Все это Фи рассказывала, пересыпая травы в коричневый бумажный пакетик.
— Хочешь сказать, это волшебное снадобье склеит разбитое сердце? — Саре не удалось скрыть иронию в голосе.
— Разделяю твой скепсис, но попробовать-то можно? — Фи улыбнулась.
— А это что? Лепестки розы?
— Верно. Роза всегда ассоциировалась с делами сердечными, а белая роза к тому же символизирует окончание жизни.
Сара вздохнула.
— К тому же лепестки роз помогают от бессонницы. Отвар из них успокаивает нервы.
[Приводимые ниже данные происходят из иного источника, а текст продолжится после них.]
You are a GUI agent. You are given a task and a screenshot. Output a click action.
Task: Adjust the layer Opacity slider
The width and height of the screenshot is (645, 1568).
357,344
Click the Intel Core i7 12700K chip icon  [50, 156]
Роза помогает распахнуть сердце, готовит его к чему-то новому, — ободряюще продолжала Фи.
— И что, правда сработает?
— Уже сработало. — Фи бросила взгляд на опустевший чайник.
Сара невольно улыбнулась. Неужели это правда? Ягоды того самого боярышника, один вид которого заставил ее совершить побег в Ирландию, теперь плавали в чашке, согревали ее тело и исцеляли сердце.
Глава 29
Дневник Анны
18 января 1911 года
Когда мы добрались до тюрьмы, небеса разверзлись и хлынул такой ливень, что я промокла до нитки. Высокое каменное здание серо-белого цвета обрамляли две помпезные колонны. Все казалось неприветливым — но, должно быть, так и было задумано. Я зашла через парадный вход. Волосы прилипли к лицу — наверное, я выглядела как мокрая крыса. Меня тут же остановил констебль — усатый мужчина с очень блестящими пуговицами на мундире.
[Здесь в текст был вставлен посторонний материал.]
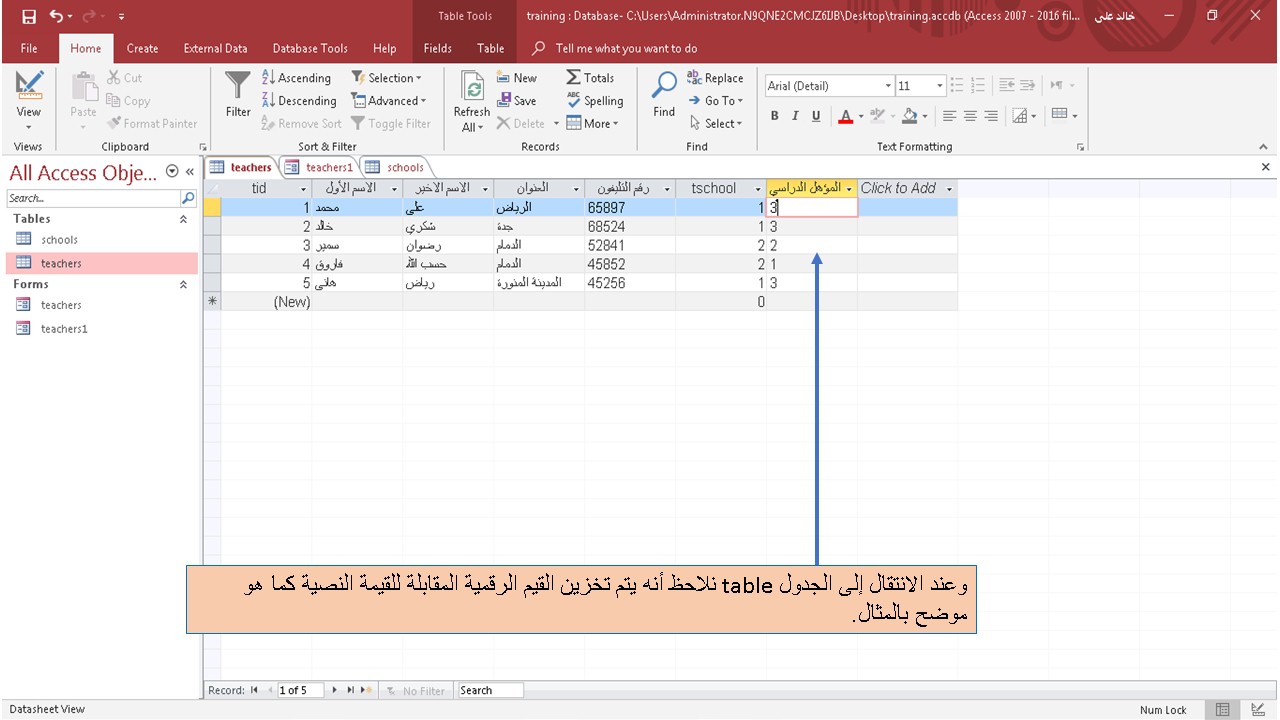Select the Format Painter icon
Image resolution: width=1280 pixels, height=720 pixels.
[x=112, y=123]
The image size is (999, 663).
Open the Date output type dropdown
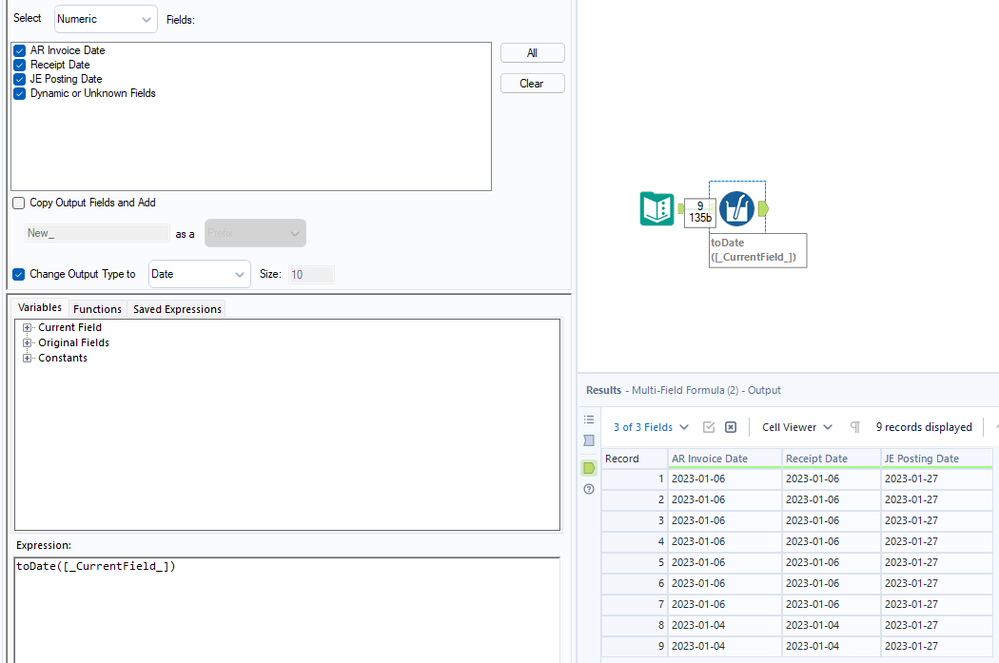(x=199, y=274)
— Куда это вы торопитесь, мисс? — спросил он, тесня меня к столу у входа.
— Мне нужно увидеть мистера Краусса, — сказала я. Вода с моих волос капала прямо на бумаги у него на столе. Констебль смотрел на меня с отвращением и, наверное, выставил бы вон, если бы не отец Питер, который зашел следом.
— Один из моих прихожан содержится здесь, и он попросил аудиенции со священником, — произнес отец Питер. Его ровный мелодичный голос всегда вызывал в других уважение.
— Аудиенции? — повторил констебль. — Да вы никак папа римский? — И расхохотался, а за ним и другой офицер.
После недолгого спора констебль уступил, пропустив отца Питера. Я сунулась было следом, но огромная рука преградила мне путь.
— Нет уж, юная мисс, если только вы не собираетесь заявить, что вы монашка! — И он снова засмеялся собственной шутке.
— Пожалуйста, сэр, вы не понимаете, я должна поговорить с ним!
Я сходила с ума от нетерпения и беспокойства. От слез глаза покраснели и болели, но от одной мысли, что Гарольд заперт где-то там, за решеткой, в одиночестве, я была готова расплакаться снова.
— Не волнуйся, девочка моя, — успокоил меня отец Питер. — Гарольд знает, что я сохраню любой секрет, и, если захочет, передаст тебе весточку через меня. — Он смотрел ласково, взгляд его нежно-голубых глаз обещал, что все обойдется.
Я села на жесткую деревянную скамью у двери и приготовилась ждать. Одежда промокла насквозь, и я дрожала; один из полицейских даже принес мне горячего чая. Правда, руки тряслись так сильно, что я с трудом могла поднести чашку к губам. Мысли в голове путались, я пыталась сопоставить произошедшее вчера с событиями сегодняшнего дня.
Ожидание казалось бесконечным; меня мучило чувство вины. Когда дверь распахнулась и отец Питер вышел, я вздрогнула от неожиданности. По его посеревшему лицу было ясно, что новости не из приятных, но он отказался говорить о чем-либо, пока мы не вышли на улицу.